Selected excerpt:
++++++++++
Management Science (MS) can be loosely defined as a grab bag of advanced mathematical techniques whose application can increase profits by optimizing the cost efficiency of select business operations. One could make a solid argument that MS came into being about 60 years ago through a technique known as Linear Programming (LP). Linear Programming was first utilized with overwhelming success during the Berlin Airlift to ensure that every available inch of cargo space of each plane that landed in Berlin was filled with the most essential supplies for the inhabitants of that beleaguered city. Six decades later LP is still one of the most powerful analytic weapons available in the management science arsenal, its great power being its ability to tell a business manager who has certain limited resources (e.g. – warehouse space. raw materials, labor hours, financing) what course of action will guarantee an optimal profit.
In the course of the ensuing 60 years a number of other MS techniques have been developed to help businesses increase their cost efficiency, techniques like Network Analysis, Non-linear Programming, Monte Carlo Simulation, and Genetic Algorithms. These advanced applied techniques are routinely utilized by Fortune 500 corporations to ensure that the operating decisions they make return optimal profits. Yet there is nothing inherently “mega-corporate“ about these techniques. The MS techniques that a multi-billion dollar corporation like EXXON uses to optimize their decision making processes are the exact same ones that can be employed to optimize the assembly line at a million dollar corporation like ACME Coat Hangers LLC.
++++++++++
Data shown:
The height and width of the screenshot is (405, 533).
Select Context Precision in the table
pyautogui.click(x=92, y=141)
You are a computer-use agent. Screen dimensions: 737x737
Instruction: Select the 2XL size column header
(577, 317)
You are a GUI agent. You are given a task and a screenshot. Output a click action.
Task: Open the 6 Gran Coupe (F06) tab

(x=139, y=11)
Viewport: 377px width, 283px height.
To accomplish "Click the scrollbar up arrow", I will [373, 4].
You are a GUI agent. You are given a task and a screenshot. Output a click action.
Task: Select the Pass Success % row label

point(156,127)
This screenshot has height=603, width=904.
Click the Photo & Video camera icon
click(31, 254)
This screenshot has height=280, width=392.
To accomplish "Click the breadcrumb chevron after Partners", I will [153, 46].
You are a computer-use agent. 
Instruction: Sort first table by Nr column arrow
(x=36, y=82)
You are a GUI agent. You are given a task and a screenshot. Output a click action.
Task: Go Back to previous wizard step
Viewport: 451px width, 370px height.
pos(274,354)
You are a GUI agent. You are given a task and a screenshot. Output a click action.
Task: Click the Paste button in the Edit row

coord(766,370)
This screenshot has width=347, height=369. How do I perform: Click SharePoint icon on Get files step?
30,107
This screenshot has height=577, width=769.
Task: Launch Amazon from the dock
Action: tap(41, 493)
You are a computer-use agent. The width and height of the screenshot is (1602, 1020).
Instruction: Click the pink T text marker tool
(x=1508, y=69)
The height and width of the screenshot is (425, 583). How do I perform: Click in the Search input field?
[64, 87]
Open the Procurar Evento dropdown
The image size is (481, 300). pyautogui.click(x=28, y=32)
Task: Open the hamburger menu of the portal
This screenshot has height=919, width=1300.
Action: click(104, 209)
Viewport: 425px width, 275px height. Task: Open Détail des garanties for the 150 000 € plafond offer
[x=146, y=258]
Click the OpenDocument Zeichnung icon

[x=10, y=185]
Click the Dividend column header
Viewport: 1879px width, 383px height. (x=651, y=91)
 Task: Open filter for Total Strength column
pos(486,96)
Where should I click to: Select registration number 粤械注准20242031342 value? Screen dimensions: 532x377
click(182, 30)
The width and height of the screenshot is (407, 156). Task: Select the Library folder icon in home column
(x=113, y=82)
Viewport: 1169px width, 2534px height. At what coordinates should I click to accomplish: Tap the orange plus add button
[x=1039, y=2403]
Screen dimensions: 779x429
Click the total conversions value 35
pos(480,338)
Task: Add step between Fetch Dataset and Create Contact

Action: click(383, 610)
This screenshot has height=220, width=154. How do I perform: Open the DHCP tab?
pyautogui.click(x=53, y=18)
++++++++++
Work request 1:
Answer from the management science text:
(a) Which technique does it say brought management science into being about 60 years ago?
(b) During what event was that technique first used?
(c) Which company does it give as an example of a multi-billion dollar corporation?
Work request 2: List every management science technique named in the management science text.
The entries have nothing to do with the management science text.

Answer section 1:
(a) Linear Programming (LP)
(b) The Berlin Airlift
(c) EXXON

Answer section 2:
Linear Programming (LP)
Network Analysis
Non-linear Programming
Monte Carlo Simulation
Genetic Algorithms